The kids will enjoy the Indigo Circus troupe of circus and fire performers starting the day off, followed by hours of workshops with painters, along with music and theatre performances with Luc Tellier, Rooney and Punyi, ukulele virtuoso Gary Glewinski, the Pluck and Holler boys, and others. It’s a massive effort, which she is able to pull off with help from other teachers and staff plus an army of volunteers from the St. Albert Seniors Association and Paul Kane High School.
Writing for healing
When Alexis Marie Chute experienced personal tragedy, she went to art for help. She became a painter, photographer and filmmaker, and she took up writing, too.“It opened up a new way for me to heal and rediscover who I was after that hard time,” she said.
“That’s really what I’m hoping people who attend this workshop will get: a breath of fresh air where they can look at their life through different lenses, even through the lens of fiction and come out feeling, like the title says, empowered to live their best life and not necessarily carry around the burdens that we can easily push to the side when life is busy.”
She already has two books published with a third due on shelves next year. Her writing workshop called Writing to Heal and Empower will help people learn how to approach their creative writing with mindfulness and freedom. She will use poetry as a tool to help writers find “our healing and empowering vocabulary.” It’s different for everybody but being meditative regardless of your artistic practice is a great way to build resiliency.
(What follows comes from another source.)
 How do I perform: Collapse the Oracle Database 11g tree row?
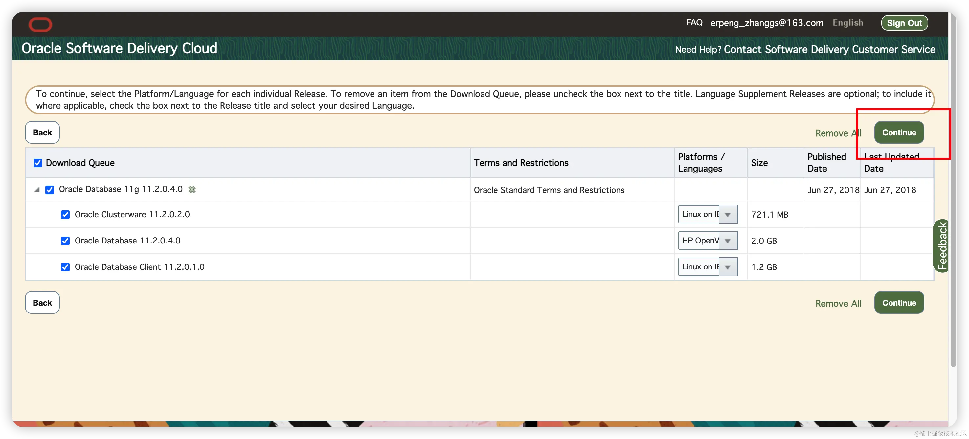pos(37,189)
“I find that creativity in general is just an amazing tool to break through, no matter what it is that people are facing. It’s less about the exact modality of creativity that people choose and more about how they approach it.”
The event actually takes place a day earlier than Culture Days. It happens on Thursday, Sept. 27, from 7 to 8:30 p.m. at the St. Albert Public Library. People should reserve their spots online at www.sapl.ca or by calling 780-459-1682.
Open Mike Showcase at Good Earth Coffeehouse
Writer/musician Julia Sorensen loves open mike events where writers become readers in full view of a liberally caffeinated public. She’s no stranger to being in the spotlight herself. Now, the coach of the PK Slam poetry club is going to play host to youths or adults who want to read literally anything off of a page, as long as it’s original. That means there could be poetry, flash fiction, playwriting, excerpts from a memoir, short story, novella or beyond.Hey Julia, does this article count?
“It’s a literary open mike so basically anything word-oriented,” she said. “We’re not doing any music simply because that’s what people expect and poetry isn’t necessarily popular in St. Albert. I want to open it up to poetry, but it’s not limited to that.”
So far, she has members of the local Saint City Writers writing circle already lined up to read along with Edmonton’s Nisha Patel, a published author of two poetry chapbooks with one full-length book of poetry in the works. The full-time writer, spoken word performer and artist has been to the Canadian Festival of Spoken Word three years in a row where her team, Breath in Poetry, took third in 2017, the same year that she also landed fourth place in the Canadian Individual Poetry Slam.
“She’s always a pleasure to see and I’m excited to bring her in.”
The Open Mike event takes place from 2 to 4 p.m. on Saturday, Sept. 29. The Good Earth Coffeehouse is located at 130 Bellerose Dr.